How to Trade Large Blocks of ETFs Efficiently | Page 2 of 2 | ETF Trends

“When advisors see light volume in the visible market, the environment as they know it is red-flagged to avoid it,” says Erik Ambrose, head of institutional sales at WallachBeth. That fear can cut down an advisor’s ETF options down from more than 800 to 400 or fewer.

Getting the Best Price

The ETF desk at WallachBeth is “100% dedicated to finding the best price that exists in an ETF security in the appropriate quantities, and delivering it in its raw form to the customer,” Ambrose says. “Our sole objective is getting the best price.”

Advisors until recently had very little access to the type of service that WallachBeth offers, which is part of the reason the company started its ETF desk. “It’s a game changer in the marketplace,” Ambrose says. In the ETF world, desks like WallachBeth’s help by making sure the market impact of large orders is kept to a minimum while also ensuring that advisors pay a fair price.

WallachBeth prides itself on its transparent pricing and reporting structure, as well as its deep bench of experienced traders. They have more than 25 traders with an average experience level of about 12 years.

What happens after you buy a thinly traded ETF and you want to sell it? “We always quote a two-way market,” says Andrew McOrmond, WallachBeth’s managing director. “We’re not taking the other side of the trade ourselves, so we have nothing to gain or lose by which direction the RIA chooses to go with an investment.”

Buyers, Sellers and Pricing

Paul Weisbruch, vice president of ETF and index sales at StreetOne Financial, agrees. “We’re agnostic as to whether we’re the buyer or the seller. I make it a point to tell people that the pricing of the ETF is not a function of whether there is a buyer or seller around in the ETF at that point in time, but rather a function of the dynamic liquidity of the underlying market.”

StreetOne Financial is another alternate liquidity provider that not only helps advisors get their trades executed efficiently, but they go the extra mile to work with RIAs and portfolio managers to assist them in finding the ETF that gives the exposure they’re seeking, as well as provide daily technical market commentary and actionable ETF trade ideas. [The point of diversification.]

Weisbruch says the firm’s goal is to be aligned with product issuers while making it feasible for everyone to use all the ETFs out there without losing basis points due to poor trade execution when buying or selling a position.
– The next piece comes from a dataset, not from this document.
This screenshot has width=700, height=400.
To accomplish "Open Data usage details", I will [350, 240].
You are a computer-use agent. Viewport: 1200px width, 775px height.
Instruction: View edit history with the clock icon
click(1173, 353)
The point at which an alternate liquidity provider becomes involved is up to the advisor. RIAs and institutional clients can contact an ETF provider, who will guide them through the process, or the liquidity provider can be called directly. The liquidity provider will handle the trade from there, all the way down to delivering an ETF with average pricing. Alternately, the advisor’s custodian can call the liquidity provider and get the trade done that way. At the end of the day, Weisbruch says, “It shouldn’t cause you any more work operationally to get the trade done, and the benefits are better pricing and the recapture of basis points that otherwise would be lost in the marketplace.”